The application has some technical questions that should be reviewed, so this blog will be dedicated to going through the actual form and deciphering what these questions are really asking. Submitting a fully completed application without any errors is essential to having a faster adjudication by the USCIS without any Requests for Evidence (RFEs).
Part 1 is fairly straightforward and asks the employer to state where the business is based by listing the physical address, IRS information, or their Federal Employer ID Number.
Note: Not every U.S. business will have a federal Employer ID number, this only refers to organizations that part of the U.S. federal government, such as an agency or special department.

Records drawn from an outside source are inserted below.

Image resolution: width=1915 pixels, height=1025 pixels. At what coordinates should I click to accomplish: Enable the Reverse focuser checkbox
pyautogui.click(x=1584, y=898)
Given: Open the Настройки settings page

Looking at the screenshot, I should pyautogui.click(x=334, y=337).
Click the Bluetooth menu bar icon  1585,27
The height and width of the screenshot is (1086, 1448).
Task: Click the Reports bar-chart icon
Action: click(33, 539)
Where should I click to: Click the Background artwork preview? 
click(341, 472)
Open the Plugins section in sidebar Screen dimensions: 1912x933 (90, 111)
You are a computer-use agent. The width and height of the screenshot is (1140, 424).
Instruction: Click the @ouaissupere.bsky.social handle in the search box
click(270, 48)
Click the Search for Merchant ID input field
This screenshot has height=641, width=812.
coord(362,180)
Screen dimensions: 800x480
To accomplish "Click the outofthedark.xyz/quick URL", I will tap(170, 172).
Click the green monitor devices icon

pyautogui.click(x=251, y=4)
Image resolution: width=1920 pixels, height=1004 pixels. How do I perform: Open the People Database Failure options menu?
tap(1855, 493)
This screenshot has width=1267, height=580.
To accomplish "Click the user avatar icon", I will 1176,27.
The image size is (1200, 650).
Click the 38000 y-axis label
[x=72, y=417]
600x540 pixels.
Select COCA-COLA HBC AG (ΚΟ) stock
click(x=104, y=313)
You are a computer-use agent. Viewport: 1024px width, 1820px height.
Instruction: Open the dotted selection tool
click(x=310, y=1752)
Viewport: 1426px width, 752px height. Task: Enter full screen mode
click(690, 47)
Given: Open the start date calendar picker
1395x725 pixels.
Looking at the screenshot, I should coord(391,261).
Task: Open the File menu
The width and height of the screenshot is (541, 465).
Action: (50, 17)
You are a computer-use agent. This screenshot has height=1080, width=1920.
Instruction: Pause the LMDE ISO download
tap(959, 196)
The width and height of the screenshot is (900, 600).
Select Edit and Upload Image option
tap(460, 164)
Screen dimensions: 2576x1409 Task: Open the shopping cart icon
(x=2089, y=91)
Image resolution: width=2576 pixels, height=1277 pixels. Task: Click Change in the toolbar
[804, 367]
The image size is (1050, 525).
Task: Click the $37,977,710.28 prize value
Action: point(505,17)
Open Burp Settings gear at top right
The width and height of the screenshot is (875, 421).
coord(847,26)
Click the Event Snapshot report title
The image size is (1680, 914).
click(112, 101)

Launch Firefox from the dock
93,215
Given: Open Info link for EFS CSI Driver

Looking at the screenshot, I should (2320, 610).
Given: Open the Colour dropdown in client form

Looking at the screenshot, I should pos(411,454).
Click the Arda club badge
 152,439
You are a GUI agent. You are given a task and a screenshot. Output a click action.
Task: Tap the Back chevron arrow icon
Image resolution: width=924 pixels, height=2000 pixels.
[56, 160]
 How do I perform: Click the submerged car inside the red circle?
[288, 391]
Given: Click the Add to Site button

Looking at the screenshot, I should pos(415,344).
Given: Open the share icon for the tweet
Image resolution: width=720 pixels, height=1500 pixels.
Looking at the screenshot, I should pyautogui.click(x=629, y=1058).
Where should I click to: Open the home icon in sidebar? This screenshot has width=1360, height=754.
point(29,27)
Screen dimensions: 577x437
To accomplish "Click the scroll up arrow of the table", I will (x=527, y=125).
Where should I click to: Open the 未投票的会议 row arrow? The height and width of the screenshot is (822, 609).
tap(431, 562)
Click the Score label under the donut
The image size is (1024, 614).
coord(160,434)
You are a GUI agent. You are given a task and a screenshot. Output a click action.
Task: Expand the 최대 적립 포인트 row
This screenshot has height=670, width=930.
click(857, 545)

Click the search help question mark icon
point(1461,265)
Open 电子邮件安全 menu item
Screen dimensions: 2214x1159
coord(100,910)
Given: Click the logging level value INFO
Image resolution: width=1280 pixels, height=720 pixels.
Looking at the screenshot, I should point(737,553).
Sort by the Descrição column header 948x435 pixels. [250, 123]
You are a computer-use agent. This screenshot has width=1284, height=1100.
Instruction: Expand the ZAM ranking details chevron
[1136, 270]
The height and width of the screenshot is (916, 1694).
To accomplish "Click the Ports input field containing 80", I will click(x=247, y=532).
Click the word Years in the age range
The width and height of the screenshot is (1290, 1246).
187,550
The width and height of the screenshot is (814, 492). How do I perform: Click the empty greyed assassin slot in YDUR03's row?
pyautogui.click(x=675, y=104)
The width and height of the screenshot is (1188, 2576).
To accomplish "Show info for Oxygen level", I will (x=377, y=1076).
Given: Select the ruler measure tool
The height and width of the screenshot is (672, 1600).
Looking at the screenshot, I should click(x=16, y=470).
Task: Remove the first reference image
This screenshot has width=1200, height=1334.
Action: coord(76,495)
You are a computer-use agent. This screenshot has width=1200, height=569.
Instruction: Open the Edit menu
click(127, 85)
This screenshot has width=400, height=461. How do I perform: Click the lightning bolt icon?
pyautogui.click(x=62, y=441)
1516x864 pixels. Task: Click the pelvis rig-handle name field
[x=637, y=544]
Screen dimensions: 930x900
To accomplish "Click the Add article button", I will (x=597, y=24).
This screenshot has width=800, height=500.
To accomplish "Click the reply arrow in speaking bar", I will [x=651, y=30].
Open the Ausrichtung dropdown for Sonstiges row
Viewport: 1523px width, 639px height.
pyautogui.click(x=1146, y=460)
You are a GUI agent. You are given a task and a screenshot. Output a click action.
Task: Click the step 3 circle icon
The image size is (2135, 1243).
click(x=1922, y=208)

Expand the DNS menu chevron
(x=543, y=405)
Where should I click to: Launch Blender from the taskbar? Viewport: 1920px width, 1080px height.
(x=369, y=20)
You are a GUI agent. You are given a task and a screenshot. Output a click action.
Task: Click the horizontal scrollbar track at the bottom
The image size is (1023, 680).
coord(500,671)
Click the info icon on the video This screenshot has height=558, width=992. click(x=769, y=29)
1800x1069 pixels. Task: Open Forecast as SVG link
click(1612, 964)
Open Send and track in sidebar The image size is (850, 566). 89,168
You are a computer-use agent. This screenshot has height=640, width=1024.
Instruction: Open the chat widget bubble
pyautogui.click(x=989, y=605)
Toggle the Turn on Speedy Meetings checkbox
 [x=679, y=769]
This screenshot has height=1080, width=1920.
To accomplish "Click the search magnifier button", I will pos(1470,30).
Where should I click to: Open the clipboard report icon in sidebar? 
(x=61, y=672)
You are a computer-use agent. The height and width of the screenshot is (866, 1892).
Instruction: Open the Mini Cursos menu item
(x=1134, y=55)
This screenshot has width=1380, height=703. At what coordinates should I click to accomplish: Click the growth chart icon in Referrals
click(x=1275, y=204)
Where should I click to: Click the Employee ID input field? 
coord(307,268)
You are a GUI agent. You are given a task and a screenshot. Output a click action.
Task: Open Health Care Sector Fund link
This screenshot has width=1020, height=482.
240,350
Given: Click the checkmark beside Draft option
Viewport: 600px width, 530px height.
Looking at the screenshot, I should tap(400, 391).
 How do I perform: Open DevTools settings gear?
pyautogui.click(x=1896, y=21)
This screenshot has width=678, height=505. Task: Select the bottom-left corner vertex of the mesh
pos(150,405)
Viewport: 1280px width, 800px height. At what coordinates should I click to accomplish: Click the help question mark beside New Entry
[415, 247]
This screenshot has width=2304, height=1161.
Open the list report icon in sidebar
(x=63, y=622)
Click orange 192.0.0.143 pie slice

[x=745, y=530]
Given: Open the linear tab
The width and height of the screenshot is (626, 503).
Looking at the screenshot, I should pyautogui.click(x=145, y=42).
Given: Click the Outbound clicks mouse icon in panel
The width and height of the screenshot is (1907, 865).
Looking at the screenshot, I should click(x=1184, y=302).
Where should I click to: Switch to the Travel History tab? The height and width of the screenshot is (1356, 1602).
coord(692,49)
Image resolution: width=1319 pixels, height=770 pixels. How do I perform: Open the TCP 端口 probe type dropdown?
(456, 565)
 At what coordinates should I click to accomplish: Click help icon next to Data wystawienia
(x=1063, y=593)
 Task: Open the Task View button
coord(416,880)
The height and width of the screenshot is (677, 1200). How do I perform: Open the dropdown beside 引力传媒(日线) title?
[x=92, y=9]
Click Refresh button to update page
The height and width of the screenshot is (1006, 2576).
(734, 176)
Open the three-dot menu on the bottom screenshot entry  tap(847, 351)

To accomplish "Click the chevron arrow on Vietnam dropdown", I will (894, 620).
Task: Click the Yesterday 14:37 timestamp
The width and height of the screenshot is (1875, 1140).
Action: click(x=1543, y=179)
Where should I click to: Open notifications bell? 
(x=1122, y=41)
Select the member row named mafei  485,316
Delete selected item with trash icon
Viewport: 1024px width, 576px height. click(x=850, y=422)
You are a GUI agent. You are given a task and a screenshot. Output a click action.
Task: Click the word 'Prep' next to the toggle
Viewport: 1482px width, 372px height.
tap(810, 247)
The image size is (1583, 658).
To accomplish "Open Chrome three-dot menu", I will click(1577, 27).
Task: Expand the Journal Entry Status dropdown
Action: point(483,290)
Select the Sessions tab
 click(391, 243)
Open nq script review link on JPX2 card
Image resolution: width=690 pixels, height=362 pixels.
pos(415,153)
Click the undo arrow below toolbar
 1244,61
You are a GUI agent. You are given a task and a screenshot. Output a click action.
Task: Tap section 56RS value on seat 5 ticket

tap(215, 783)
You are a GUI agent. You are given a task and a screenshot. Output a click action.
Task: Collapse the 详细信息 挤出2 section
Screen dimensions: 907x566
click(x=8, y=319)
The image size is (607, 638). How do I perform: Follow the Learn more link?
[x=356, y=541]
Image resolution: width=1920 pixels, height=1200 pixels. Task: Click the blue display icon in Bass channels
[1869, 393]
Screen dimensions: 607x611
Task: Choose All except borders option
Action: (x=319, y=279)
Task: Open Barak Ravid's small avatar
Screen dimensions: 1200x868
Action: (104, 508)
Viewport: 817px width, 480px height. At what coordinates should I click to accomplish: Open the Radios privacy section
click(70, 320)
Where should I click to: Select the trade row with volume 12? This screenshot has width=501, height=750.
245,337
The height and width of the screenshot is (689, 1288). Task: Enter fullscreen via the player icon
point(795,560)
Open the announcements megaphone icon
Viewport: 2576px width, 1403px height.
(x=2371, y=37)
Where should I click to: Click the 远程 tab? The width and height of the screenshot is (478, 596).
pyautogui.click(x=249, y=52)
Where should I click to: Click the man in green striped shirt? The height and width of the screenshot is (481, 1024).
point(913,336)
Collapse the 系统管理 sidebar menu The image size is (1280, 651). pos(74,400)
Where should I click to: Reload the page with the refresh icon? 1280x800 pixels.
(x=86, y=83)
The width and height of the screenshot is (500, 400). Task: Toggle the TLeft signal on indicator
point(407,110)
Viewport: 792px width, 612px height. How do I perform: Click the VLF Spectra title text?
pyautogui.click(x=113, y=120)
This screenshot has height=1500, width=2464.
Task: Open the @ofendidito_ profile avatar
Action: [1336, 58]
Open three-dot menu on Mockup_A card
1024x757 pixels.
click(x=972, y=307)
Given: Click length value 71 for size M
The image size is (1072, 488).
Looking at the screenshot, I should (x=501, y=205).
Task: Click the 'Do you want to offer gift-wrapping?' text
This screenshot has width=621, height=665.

In Part 2, the employer needs to check the right box pertaining to the immigration benefit that their prospective/new hire will be granted if the petition is successful. For example, if the foreign national is working for a new organization entirely, the employer should check the “Change of Employer” box. If the foreign national has received a new salary, job title, or new job responsibility in a separate office but within the same organization, the employer should check the “Change in Previously Approved Employment” box. Employers should contact a USCIS Help Desk if they are unsure of what box to check.
In Part 3, the USCIS is asking the employer interesting in hiring the foreign national to provide direct personal information about the beneficiary. This includes their U.S. address if they are residing in the U.S., the current status they are living under, their I-94 information which will be critical for determining eligibility (granted the applicant has not overstayed their visa). In addition the employer will need to request the beneficiaries Passport number and provide it in this section.
In Part 4, the employer needs to provide information about where the USCIS should an approved petition if consular processing is involved and the beneficiary is currently living abroad. The employer also needs to answer other personal questions on behalf of the beneficiary in this section such as whether the employer has ever filed a petition for them before, or if the foreign national has ever been put into removal proceedings.
In Part 5, the employer needs to fill out specific information about the Job title the beneficiary will have granted the petition is accepted. In addition, the employer should supply other critical information such as the salary the beneficiary will receive, the approximate number of hours they will work per week, or if there is another office or facility where the employee will work off-site. Employers should have their financials ready, as the USCIS also requests the net and gross annual income of the organization in this section.
Part 6 is perhaps the most important section of the form. It asks the employer if through hiring the foreign national (beneficiary), the organization will release controlled technology or technical data of which a license is required by the State Department to release. The employer should review the Export Administration Regulations (EAR) and the International Traffic in Arms Regulations to understand if the information/data they are releasing to their new hire first requires a license to do so.